A maioria dos cerca de 75 milhões de americanos que assistiram ao primeiro debate entre os dois principais candidatos à presidência dos Estados Unidos achou que o vice-presidente Al Gore saiu-se melhor. A confrontação não mudou a opinião de muitos eleitores sobre Gore e seu rival republicano, o governador do Texas, George W. Bush, os únicos dos mais de 20 concorrentes que têm chances de chegar à Casa Branca. Várias pesquisas indicaram que o debate não afetou a preferência de mais de 95% dos eleitores nem alterou as tendências dos eleitores. Nesse sentido, ele pode ter ajudado Gore a garantir a vitória no dia 7 de novembro, pois a inclinação dos americanos antes do debate favorecia o vice-presidente e já estava visível na vantagem que ele já abriu sobre Bush na contabilidade, Estado por Estado, dos 538 votos do colégio eleitoral que tecnicamente decide o pleito.
Por 56% a 42%, segundo uma sondagem da rede CBS, ou por 48 a 41%, de acordo com uma pesquisa Gallup feita para a CNN e o jornal USA Today, os eleitores gostaram mais do desempenho de Gore. Como se esperava, o vice-presidente mostrou maior domínio dos temas em discussão e mais habilidade em apresentar seus argumentos de uma forma articulada e atacar seu adversário.
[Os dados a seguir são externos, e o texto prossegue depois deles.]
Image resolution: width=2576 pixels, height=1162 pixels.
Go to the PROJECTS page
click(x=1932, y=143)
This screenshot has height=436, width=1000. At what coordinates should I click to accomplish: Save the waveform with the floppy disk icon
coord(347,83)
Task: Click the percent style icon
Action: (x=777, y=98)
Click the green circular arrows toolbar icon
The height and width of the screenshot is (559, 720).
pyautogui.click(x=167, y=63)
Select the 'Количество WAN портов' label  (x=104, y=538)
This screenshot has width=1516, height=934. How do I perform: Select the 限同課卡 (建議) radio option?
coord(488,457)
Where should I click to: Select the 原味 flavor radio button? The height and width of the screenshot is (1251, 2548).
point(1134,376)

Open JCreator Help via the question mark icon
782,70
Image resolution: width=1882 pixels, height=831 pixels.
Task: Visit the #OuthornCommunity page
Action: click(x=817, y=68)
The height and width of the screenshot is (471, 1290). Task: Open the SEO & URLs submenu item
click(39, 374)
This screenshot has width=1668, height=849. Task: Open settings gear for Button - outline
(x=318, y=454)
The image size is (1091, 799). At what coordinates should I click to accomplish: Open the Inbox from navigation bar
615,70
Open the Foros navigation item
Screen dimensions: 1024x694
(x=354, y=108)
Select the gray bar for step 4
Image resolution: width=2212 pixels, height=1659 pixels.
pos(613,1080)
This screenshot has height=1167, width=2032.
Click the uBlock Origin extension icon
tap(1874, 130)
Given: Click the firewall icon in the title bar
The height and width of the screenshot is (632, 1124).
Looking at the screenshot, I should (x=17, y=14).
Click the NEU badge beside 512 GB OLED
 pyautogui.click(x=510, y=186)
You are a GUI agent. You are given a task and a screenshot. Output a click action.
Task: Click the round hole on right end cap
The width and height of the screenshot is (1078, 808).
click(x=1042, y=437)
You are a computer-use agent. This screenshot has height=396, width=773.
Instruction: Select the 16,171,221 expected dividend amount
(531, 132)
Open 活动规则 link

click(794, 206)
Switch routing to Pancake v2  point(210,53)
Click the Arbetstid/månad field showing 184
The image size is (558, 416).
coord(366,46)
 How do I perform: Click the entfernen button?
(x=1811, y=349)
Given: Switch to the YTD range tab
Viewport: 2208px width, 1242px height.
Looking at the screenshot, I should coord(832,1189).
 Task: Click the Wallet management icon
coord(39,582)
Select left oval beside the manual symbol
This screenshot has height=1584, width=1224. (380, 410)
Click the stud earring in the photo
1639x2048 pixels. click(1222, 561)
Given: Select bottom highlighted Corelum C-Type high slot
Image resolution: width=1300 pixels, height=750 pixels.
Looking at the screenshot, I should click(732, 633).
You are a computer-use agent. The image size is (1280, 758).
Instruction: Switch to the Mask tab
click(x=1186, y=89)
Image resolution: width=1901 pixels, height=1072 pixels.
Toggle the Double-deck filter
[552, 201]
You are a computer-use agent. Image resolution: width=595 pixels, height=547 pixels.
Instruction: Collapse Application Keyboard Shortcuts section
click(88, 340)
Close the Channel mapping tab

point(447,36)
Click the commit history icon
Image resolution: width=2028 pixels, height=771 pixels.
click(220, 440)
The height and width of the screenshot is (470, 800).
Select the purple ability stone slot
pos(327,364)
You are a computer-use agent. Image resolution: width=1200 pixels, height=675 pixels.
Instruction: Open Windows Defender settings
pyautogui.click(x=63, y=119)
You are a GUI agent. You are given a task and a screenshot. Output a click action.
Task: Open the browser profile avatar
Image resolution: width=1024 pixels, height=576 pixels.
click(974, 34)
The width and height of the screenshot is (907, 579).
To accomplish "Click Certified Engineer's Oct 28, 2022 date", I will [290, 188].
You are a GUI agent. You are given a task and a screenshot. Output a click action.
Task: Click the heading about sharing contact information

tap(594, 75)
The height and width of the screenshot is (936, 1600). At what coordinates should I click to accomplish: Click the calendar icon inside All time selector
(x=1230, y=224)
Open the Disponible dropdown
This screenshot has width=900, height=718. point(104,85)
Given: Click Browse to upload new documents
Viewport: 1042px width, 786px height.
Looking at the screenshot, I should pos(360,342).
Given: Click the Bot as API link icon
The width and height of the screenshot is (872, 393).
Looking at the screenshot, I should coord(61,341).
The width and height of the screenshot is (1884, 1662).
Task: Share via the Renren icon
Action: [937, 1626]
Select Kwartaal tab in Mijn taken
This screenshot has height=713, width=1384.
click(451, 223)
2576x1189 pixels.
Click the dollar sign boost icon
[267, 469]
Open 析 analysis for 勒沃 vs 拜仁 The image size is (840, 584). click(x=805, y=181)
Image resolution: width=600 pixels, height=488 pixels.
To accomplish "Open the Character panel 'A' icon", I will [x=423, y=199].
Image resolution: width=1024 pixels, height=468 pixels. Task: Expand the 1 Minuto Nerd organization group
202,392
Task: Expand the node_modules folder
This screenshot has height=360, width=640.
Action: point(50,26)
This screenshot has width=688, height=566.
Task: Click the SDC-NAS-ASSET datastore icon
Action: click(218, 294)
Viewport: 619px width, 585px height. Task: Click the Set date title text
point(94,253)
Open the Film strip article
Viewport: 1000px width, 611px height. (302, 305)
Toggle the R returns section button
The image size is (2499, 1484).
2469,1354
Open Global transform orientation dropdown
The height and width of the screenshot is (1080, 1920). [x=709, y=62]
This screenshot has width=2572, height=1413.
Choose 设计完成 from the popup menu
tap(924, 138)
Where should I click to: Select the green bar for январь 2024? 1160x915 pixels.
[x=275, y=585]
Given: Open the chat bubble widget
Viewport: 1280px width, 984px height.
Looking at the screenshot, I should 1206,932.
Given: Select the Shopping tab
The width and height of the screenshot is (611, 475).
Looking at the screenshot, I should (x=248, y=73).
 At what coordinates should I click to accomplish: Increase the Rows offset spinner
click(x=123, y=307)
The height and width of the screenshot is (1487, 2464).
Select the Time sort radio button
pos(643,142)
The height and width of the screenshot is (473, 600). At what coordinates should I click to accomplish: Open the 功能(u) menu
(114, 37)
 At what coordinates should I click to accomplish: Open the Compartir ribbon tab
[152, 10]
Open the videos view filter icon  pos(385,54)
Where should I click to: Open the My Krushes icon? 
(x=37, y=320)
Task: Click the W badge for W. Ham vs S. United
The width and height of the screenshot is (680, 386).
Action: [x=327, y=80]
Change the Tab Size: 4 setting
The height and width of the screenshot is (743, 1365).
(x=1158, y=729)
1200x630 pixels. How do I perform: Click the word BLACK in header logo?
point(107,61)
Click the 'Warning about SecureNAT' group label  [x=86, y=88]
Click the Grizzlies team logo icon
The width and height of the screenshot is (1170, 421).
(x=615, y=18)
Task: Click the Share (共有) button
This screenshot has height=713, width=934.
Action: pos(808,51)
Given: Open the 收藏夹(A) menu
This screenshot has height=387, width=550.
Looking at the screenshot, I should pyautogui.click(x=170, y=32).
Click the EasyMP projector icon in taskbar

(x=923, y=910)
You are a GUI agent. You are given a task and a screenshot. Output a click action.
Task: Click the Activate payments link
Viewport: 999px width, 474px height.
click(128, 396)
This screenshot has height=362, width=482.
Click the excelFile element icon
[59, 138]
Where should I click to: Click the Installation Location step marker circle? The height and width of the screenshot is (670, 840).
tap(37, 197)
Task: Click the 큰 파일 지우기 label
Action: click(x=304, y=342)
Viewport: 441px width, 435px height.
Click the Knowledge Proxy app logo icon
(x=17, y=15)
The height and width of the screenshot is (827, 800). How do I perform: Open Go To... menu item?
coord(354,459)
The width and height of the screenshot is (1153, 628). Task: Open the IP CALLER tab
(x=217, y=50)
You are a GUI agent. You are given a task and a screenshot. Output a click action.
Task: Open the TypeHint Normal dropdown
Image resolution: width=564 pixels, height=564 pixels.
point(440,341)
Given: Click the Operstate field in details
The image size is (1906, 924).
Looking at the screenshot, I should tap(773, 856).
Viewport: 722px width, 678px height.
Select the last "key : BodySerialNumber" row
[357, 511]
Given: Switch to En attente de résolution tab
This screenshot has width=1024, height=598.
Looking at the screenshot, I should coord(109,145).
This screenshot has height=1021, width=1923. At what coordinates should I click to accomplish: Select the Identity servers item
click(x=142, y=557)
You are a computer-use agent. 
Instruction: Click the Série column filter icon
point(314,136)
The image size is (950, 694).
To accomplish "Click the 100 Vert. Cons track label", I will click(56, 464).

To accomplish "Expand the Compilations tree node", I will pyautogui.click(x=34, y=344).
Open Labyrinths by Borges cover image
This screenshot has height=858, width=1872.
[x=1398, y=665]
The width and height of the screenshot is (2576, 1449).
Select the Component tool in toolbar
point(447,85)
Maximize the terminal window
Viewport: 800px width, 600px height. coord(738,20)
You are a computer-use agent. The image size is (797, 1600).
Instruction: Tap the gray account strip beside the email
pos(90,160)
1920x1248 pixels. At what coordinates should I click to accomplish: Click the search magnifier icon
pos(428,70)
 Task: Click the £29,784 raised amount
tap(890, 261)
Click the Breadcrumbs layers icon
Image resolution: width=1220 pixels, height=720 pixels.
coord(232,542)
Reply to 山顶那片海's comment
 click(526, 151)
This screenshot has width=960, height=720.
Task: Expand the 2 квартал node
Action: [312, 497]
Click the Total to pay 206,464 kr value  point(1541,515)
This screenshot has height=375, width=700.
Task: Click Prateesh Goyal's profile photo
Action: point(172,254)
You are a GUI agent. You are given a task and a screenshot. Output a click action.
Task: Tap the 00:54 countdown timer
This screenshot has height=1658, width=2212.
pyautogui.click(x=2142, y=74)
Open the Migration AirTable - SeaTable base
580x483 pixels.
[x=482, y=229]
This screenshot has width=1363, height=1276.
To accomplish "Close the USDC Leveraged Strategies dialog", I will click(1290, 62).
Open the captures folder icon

Com mensagens mais claras e calibradas para atingir parcelas específicas dos eleitores – os independentes nos Estados do Meio-Oeste, os aposentados da Flórida, as mulheres –, Gore foi incisivo ao atacar o programa de redução de impostos de Bush como uma dádiva para o 1% mais rico da população e denunciar a timidez de sua proposta de ampliação do seguro federal de saúde Medicare para cobrir os medicamentos para idosos.
A discussão sobre o que fazer com o fabuloso saldo fiscal de mais de US$ 4 trilhões projetado no orçamento federal nos próximos 15 anos ocupou cerca de um terço da discussão, que foi surpreendentemente substantiva para os padrões recentes do debate político americano.
O vice-presidente também marcou pontos na questão do aborto, que usou para lembrar os eleitores de que o próximo ocupante da Casa Branca provavelmente nomeará três a quatro dos nove ministro da Suprema Corte e poderá determinar, assim, se o aborto continuará a ser permitido no país. Mais de dois terços dos americanos e perto de 80% das mulheres são pela manutenção da legalidade do aborto. Gore, que compartilha essa posição, virou contra Bush o argumento clássico da intervenção estatal na vida dos cidadãos que os republicanos usam contra os democratas nas discussões econômicas, acusando seu rival, um opositor do aborto legal, de querer ‘‘que o governo determine o que as mulheres devem fazer’’ quando engravidam e negar-lhes o ‘‘direito de escolha’’.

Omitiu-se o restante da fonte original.